Starting at the line below holding "The width and" and stopping at the line holding "1180x692 pixels. How", print every line exactly, both ends included, and leave the rest out.

------ RECORDS FOR THIS TASK

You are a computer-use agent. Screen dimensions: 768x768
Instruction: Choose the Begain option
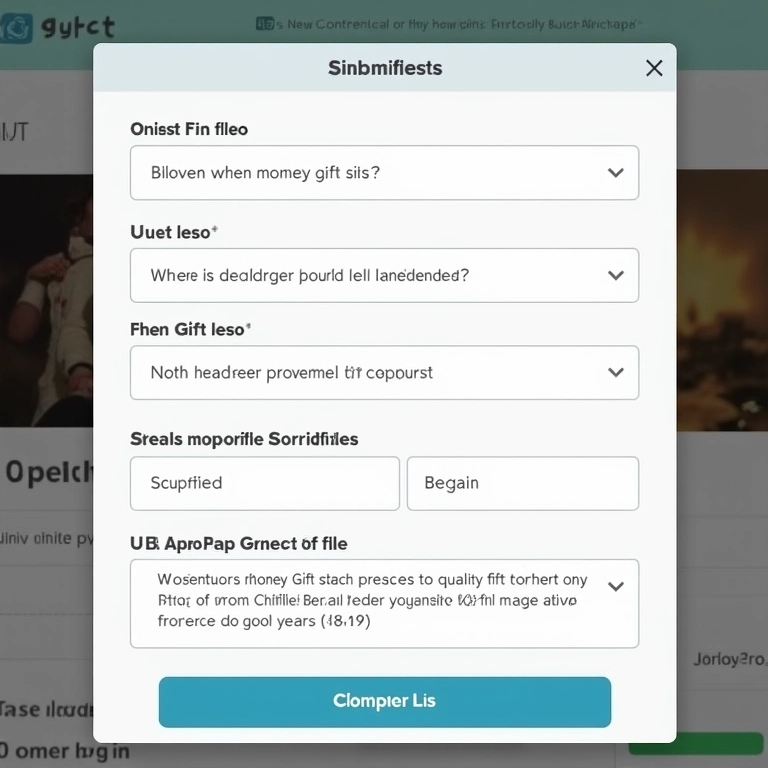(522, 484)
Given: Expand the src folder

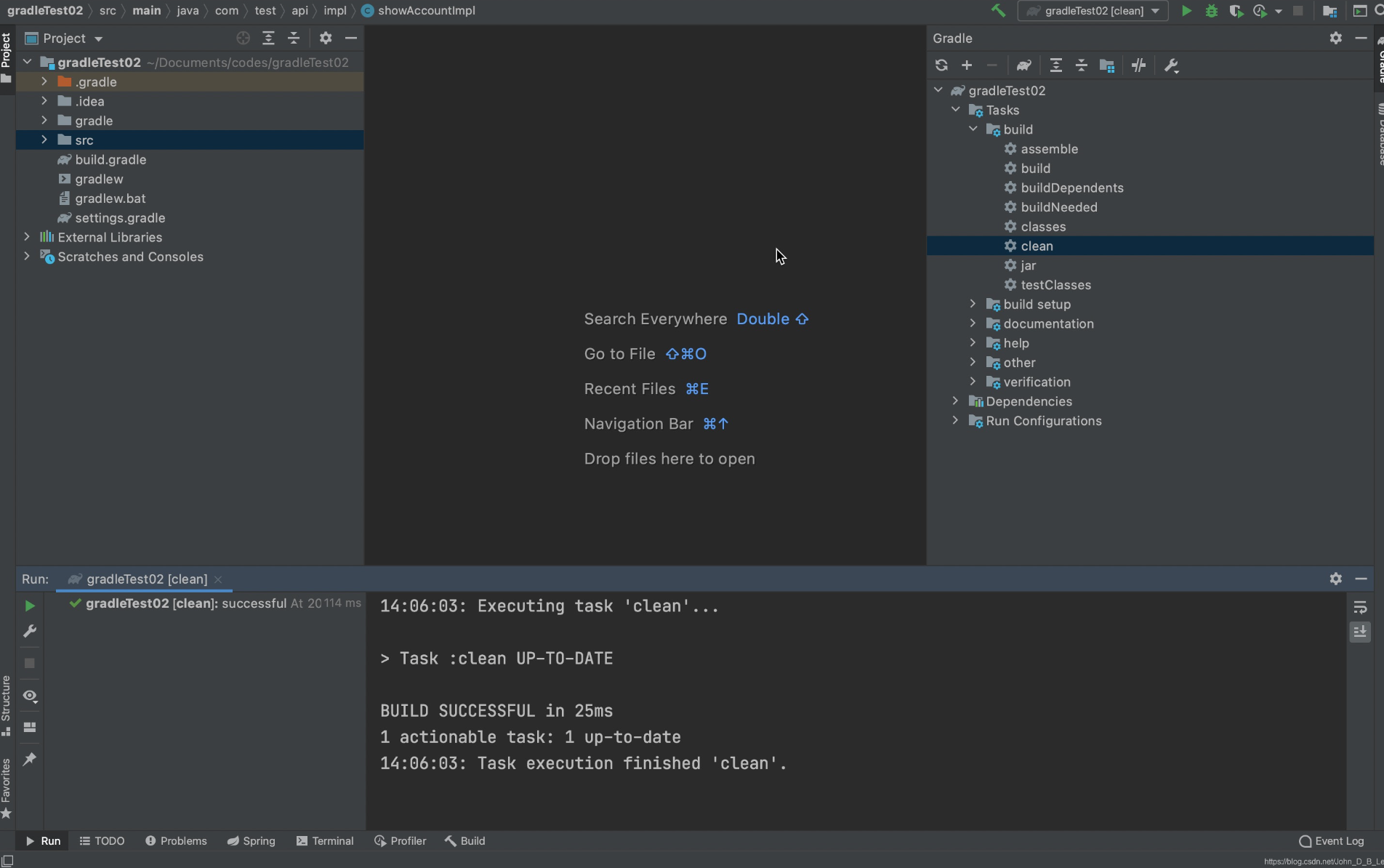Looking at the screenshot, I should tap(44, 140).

------------
------ RECORDS FOR THIS TASK

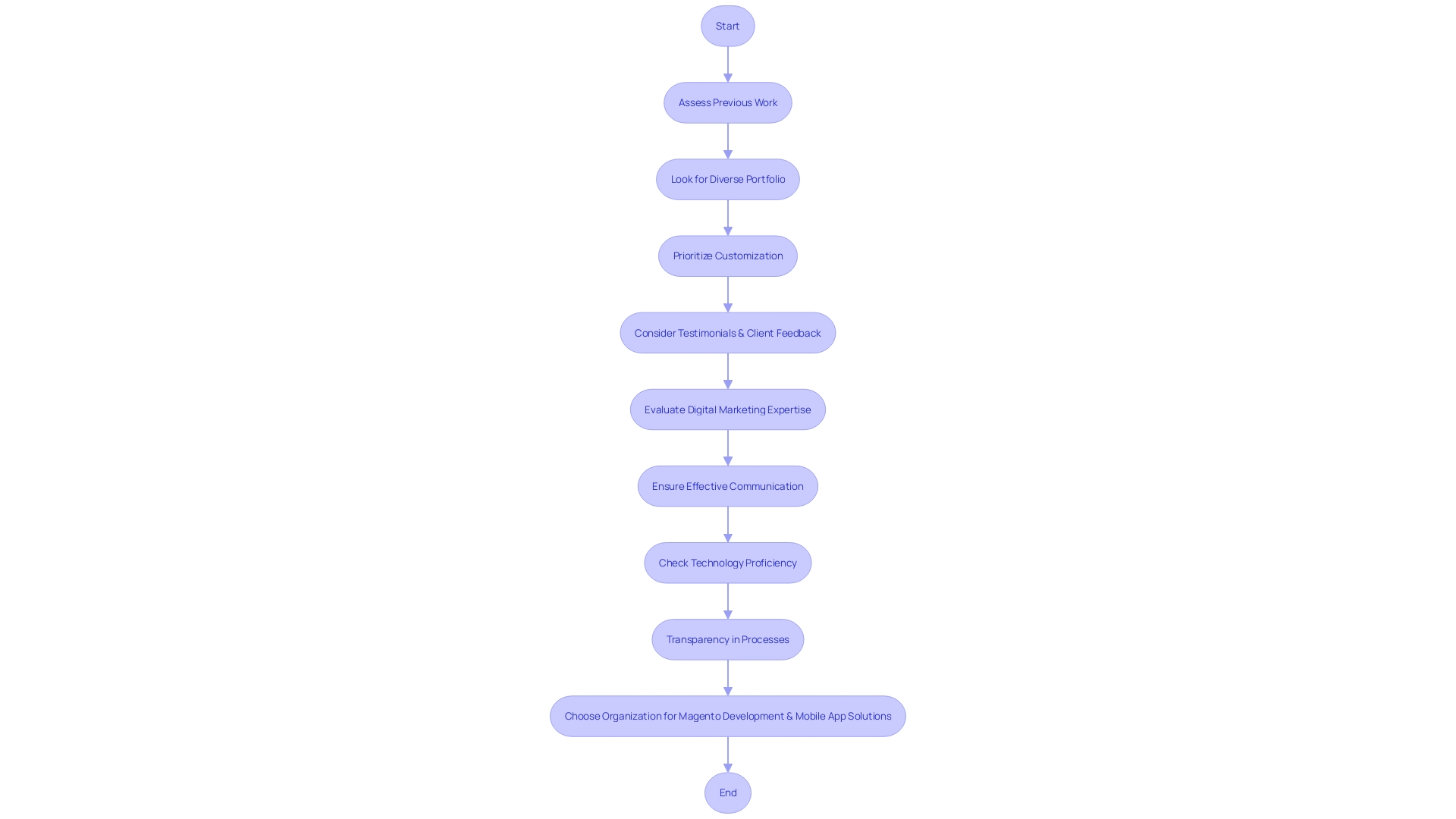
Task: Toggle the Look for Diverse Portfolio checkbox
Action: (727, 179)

------------
------ RECORDS FOR THIS TASK

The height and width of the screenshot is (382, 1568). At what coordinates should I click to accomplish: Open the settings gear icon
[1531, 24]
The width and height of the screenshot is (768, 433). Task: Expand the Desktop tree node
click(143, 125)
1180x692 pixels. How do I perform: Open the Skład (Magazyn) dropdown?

------------

→ **OUTPUT BELOW**
The width and height of the screenshot is (768, 433). Task: Expand the Desktop tree node
click(143, 125)
1180x692 pixels. How do I perform: Open the Skład (Magazyn) dropdown?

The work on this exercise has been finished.